About 20 years ago, Gary King at Harvard proposed a solution to this problem. King’s solution looks at the bounds defined for each cell by each precinct. If the KMT gets a very high or very low percentage of presidential votes in a given precinct, it can be quite informative in defining the logical bounds for how the legislative vote breaks down. Likewise, if the numbers of votes for the KMT are quite different in a given precinct, that implies there must have been at least a certain level of split ticket voting. At any rate, these bounds and a few other parameters help to define a distribution, and then you start taking random draws from that distribution. The algorithm assumes that the underlying distribution is the same for all precincts, though the observed level of split-ticket voting in a given precinct is a random draw from that underlying distribution. With each simulation, the algorithm slightly tweaks the parameters of the distribution. After a large number of simulations, the results stabilize. Essentially, the algorithm will eventually settle on the solution with roughly the highest levels of straight ticket voting that the data will support. Of course, these are simulations and you are drawing lots of random numbers, so the solution is slightly different each time.

King’s method is controversial. Some studies using it have been published in top journals. However, the solution that the algorithm produces is not guaranteed to be correct, and it may be biased toward straight-ticket voting. Nonetheless, we don’t have any better solution. If you have something better, cough it up. Otherwise, let’s go forward with the understanding that this isn’t foolproof but it’s the best we have at the moment.

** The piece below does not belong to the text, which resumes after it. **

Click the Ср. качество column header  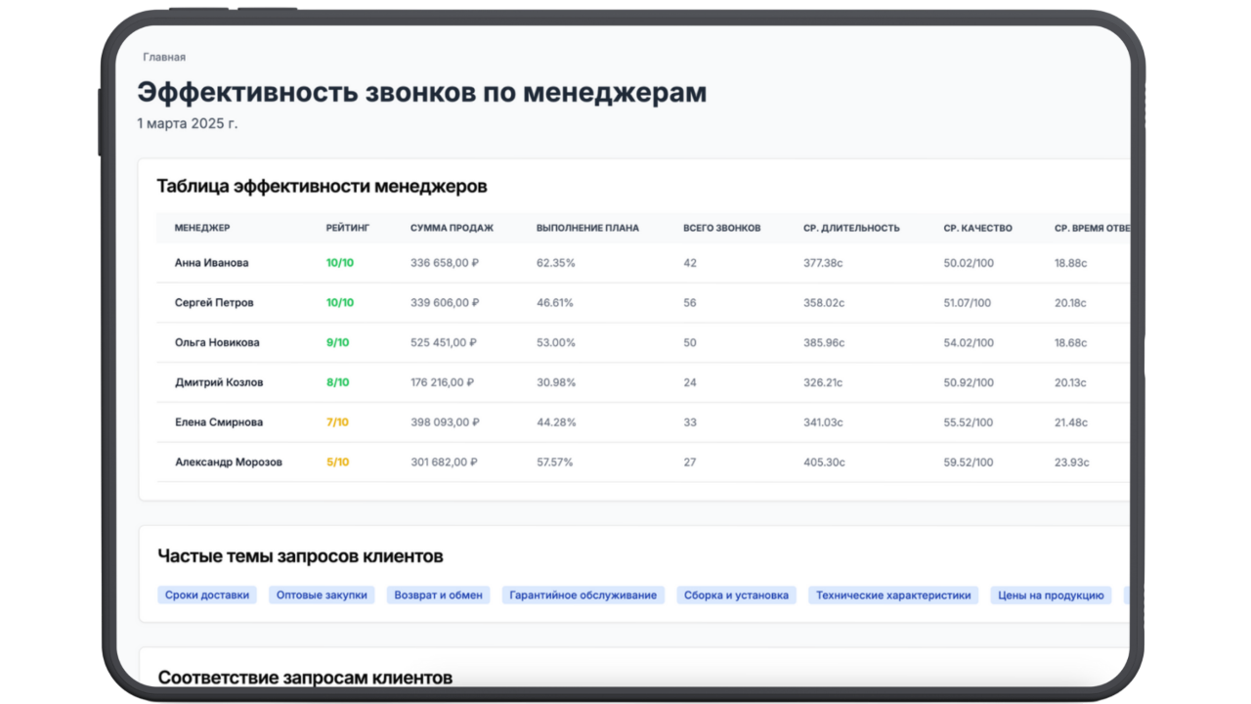click(977, 228)
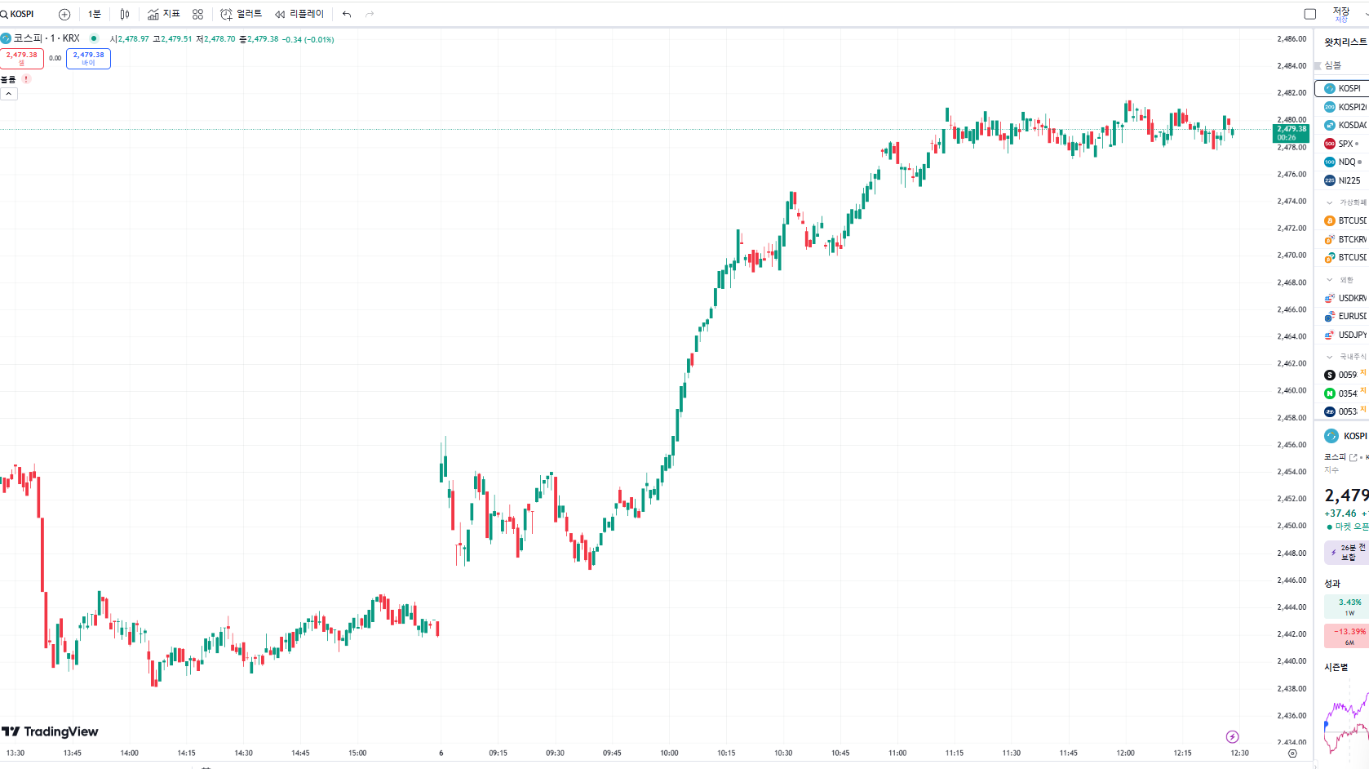Click the red 2,479.38 sell button

pos(22,58)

The matrix above has two rows and two columns. Unfortunately, life is rarely that simple. Taiwanese elections certainly do not fit into a 2×2 matrix. For one thing, the 2012 and 2016 presidential elections have had three candidates. More importantly, the presidential and legislative elections have different numbers of valid votes, and we need the same number of voters in each precinct. Instead of valid votes, I need to look at everyone who voted in the bigger election. That means adding another column and three more rows to my matrix. In the presidential vote, some people cast invalid votes. In the legislative election, we have invalid votes and indigenous voters. That still leaves a small group of people who are eligible to vote in the bigger election but not the smaller election. These are usually people who have recently moved into the district and so are not eligible to vote for the legislative candidate but are still eligible to vote for the presidential candidate. (About 1% of precincts actually have one or two more legislative votes than presidential votes. I made the numbers add up by creating the necessary number of invalid presidential votes.) That means I will have at least a 5×3 matrix, and I might have even more rows if there are more than two legislative candidates. However, I’m not very interested in invalid votes or people who just moved, so I combined these two categories, yielding at least a 4×3 matrix.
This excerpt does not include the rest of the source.